─── Input data ───

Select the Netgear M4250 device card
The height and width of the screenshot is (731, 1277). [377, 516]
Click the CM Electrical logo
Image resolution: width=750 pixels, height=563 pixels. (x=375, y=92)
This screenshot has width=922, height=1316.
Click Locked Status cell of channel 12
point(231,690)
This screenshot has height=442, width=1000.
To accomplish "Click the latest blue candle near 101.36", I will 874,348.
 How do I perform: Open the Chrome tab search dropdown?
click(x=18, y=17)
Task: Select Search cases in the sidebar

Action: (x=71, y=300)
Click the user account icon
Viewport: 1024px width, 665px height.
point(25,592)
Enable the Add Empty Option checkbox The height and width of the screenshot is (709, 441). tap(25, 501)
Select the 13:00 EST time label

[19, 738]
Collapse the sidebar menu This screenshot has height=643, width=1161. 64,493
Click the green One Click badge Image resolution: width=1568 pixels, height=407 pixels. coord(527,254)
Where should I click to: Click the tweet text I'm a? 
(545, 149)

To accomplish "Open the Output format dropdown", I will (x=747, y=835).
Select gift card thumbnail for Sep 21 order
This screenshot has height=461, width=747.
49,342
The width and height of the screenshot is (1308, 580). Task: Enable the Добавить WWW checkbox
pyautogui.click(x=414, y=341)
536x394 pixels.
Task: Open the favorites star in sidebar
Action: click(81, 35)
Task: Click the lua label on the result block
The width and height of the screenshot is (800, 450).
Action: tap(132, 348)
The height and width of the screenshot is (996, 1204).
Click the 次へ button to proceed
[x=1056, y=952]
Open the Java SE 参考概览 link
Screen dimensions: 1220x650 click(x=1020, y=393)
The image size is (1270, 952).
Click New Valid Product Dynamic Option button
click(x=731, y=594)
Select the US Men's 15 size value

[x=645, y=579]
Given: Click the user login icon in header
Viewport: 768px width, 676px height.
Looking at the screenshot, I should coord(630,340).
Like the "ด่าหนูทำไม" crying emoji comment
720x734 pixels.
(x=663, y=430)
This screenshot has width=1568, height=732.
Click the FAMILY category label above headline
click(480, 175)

───

■ Work request ■
Reproduce verbatim only the lines from the one holding "crying emoji comment" through the end of the records.

■ Response to the exercise ■
Like the "ด่าหนูทำไม" crying emoji comment
720x734 pixels.
(x=663, y=430)
This screenshot has width=1568, height=732.
Click the FAMILY category label above headline
click(480, 175)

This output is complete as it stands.